# White Powder in Aquarium



## no (Jul 19, 2010)

There is some white powder deposits in my AquaClear filter and floating on the surface of the water. I think it's lime/calcium, but I'm not sure. The loose powders seem to stick onto the red plastic seal part of the Biomax bag only. Thanks in advance for help!


----------



## Mark13 (Oct 21, 2010)

AquaClear filters come with BioMax ceramic cylinders. Did you rinse them before putting them into the filter?
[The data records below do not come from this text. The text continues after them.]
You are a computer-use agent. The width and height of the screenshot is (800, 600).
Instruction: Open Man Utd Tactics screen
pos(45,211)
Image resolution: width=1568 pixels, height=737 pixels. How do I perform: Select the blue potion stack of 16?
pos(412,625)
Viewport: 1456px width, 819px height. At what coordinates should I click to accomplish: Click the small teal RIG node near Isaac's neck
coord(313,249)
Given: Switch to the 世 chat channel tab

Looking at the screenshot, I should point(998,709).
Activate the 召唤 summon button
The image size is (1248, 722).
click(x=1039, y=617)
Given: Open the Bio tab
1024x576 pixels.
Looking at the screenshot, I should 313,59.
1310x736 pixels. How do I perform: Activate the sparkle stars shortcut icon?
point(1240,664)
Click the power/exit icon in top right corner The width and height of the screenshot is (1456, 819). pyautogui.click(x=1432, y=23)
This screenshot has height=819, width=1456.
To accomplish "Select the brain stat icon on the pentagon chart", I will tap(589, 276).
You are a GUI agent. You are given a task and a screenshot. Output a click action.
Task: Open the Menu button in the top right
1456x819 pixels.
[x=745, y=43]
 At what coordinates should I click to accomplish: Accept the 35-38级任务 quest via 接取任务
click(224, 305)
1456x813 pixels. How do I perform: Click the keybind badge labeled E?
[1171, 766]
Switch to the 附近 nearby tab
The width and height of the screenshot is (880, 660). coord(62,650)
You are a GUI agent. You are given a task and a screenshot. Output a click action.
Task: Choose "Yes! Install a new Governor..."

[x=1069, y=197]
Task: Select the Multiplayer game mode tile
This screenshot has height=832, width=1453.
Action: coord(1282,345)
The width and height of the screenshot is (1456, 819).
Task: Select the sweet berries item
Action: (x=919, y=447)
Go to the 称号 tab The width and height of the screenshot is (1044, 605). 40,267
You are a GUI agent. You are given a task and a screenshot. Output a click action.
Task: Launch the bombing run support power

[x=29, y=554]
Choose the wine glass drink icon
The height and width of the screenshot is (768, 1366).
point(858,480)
Do you have Pagoda stone in the tank? Or slate with white streaks in it? Or Dolomite or marble chips? Texas Holey Rock, Marble stones? Did you wash the substrate before you put it in the tank?

A fine fish net called a shrimp net will remove particles like this. Don't get tennis elbow!!


----------



## Gizmo (Dec 6, 2010)

You might also be talking about hard water stains, i.e. calcium deposits from evaporating water. Nothing to worry about, but if they annoy you you could try VERY CAREFULLY to remove them with a little vinegar.


----------



## jrman83 (Jul 9, 2010)

Sounds like its from the biomax. They'll be gone after your next water change.


----------



## no (Jul 19, 2010)

Thanks for the replies! It may be the Biomax. I washed it before placing it in the filter. However, it is a bit old and may be chipping from repeated monthly washings. If they're harmless calcium deposits, I will continue to wash the ones stuck on the filter away.

Also, I don't have any of the stones that mark13 listed, but I will keep your suggestion in mind if I ever do get those types of rocks.


----------